## EXERCISE REQUIREMENTS
From the records below, transcribe exactly the lines that begin at the line with "Given: Click the broom" and end at the line with "The width and height of the screenshot is (858, 452).", both included.

::::

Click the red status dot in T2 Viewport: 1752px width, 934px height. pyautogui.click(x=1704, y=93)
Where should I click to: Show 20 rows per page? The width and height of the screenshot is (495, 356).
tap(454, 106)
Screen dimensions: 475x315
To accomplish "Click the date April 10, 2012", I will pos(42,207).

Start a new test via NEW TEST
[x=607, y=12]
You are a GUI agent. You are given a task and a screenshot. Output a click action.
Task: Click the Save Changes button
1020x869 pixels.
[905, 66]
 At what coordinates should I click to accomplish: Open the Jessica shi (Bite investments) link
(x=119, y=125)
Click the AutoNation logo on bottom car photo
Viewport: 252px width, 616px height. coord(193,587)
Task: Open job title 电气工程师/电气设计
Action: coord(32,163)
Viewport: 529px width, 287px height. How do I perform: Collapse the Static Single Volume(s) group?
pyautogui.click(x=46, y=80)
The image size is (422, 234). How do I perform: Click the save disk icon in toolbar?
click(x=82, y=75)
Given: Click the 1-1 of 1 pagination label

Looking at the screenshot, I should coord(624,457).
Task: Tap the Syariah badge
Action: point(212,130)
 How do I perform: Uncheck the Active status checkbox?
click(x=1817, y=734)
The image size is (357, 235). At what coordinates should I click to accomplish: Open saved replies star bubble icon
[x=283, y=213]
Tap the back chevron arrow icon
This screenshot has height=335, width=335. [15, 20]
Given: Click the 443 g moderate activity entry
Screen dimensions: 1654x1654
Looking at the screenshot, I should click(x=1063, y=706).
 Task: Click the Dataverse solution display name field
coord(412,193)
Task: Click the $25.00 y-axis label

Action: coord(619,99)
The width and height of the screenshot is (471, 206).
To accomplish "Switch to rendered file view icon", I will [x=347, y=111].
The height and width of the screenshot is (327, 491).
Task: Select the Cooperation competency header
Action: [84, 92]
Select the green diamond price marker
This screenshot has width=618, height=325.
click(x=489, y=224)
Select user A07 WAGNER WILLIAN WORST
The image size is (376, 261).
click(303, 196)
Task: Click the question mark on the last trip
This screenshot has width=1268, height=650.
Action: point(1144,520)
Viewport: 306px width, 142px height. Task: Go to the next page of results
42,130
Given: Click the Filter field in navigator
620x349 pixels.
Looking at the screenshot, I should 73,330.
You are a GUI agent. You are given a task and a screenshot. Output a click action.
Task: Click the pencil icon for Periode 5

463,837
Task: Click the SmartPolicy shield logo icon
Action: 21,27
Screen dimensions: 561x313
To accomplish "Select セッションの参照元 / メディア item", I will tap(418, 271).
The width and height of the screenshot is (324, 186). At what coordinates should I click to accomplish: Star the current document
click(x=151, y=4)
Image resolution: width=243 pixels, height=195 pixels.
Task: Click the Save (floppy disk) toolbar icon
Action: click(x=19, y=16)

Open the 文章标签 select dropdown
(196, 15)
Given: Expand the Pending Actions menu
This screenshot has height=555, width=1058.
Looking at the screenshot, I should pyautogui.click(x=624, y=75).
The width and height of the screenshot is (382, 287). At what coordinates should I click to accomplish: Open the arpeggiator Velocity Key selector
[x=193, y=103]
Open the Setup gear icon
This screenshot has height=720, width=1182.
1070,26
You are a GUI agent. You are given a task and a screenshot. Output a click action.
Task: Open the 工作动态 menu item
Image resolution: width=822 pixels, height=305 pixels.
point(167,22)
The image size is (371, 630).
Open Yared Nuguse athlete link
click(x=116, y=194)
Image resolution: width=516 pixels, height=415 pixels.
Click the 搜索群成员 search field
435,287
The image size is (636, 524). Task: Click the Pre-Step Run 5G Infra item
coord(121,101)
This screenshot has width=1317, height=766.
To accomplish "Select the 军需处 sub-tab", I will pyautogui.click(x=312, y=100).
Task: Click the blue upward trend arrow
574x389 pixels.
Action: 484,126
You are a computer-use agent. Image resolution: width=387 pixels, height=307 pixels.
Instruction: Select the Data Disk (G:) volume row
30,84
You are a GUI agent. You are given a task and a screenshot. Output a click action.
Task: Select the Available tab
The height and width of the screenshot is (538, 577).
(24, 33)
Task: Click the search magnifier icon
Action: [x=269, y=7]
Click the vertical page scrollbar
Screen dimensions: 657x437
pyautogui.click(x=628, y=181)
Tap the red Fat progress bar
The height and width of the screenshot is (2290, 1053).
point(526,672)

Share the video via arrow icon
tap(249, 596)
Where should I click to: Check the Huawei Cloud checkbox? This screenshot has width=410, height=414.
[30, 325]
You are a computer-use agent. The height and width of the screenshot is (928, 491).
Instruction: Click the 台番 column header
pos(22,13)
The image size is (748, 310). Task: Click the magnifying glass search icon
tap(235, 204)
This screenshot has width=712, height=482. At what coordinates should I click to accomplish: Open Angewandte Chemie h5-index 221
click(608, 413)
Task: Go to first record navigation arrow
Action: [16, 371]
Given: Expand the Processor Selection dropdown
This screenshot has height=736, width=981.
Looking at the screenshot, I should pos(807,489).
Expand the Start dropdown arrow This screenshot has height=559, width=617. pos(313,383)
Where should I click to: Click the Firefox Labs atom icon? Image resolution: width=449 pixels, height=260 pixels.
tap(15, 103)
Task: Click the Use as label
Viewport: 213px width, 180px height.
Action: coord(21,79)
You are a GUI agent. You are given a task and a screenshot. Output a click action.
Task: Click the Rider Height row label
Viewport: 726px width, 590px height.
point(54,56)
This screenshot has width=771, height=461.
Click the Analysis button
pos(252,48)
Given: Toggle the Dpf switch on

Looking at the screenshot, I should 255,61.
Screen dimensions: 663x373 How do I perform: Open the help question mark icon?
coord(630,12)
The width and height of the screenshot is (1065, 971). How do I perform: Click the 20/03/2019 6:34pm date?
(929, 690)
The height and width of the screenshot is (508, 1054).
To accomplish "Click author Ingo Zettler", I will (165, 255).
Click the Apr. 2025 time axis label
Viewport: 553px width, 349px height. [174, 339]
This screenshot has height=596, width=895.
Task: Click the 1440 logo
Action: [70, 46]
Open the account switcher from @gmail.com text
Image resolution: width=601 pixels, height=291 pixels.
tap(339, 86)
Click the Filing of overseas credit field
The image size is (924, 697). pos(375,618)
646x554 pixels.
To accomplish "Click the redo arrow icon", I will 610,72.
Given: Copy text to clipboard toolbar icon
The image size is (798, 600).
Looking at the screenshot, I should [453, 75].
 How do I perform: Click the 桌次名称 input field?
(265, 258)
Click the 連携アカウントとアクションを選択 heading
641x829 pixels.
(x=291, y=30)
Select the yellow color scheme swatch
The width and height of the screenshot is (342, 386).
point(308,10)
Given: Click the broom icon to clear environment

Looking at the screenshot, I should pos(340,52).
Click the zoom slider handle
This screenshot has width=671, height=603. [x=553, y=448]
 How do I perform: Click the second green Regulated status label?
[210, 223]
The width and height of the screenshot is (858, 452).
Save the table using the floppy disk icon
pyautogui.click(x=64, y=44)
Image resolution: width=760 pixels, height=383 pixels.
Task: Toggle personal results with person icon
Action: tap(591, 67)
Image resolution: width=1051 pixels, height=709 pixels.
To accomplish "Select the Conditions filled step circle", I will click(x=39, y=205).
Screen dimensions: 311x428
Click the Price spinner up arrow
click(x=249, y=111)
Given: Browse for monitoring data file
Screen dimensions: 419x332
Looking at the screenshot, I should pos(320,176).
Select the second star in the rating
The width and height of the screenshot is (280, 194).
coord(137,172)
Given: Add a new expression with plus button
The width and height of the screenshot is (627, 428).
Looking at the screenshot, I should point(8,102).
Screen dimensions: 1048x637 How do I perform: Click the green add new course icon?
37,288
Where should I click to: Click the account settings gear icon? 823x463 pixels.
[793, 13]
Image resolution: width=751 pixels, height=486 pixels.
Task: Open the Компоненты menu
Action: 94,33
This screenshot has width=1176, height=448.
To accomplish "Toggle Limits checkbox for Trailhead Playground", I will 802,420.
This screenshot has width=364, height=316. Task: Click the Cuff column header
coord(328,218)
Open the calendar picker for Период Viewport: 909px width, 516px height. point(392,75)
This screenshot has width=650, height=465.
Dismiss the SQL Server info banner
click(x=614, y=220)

::::

## RESULT FOR THIS EXERCISE
Given: Click the broom icon to clear environment

Looking at the screenshot, I should pos(340,52).
Click the zoom slider handle
This screenshot has width=671, height=603. [x=553, y=448]
 How do I perform: Click the second green Regulated status label?
[210, 223]
The width and height of the screenshot is (858, 452).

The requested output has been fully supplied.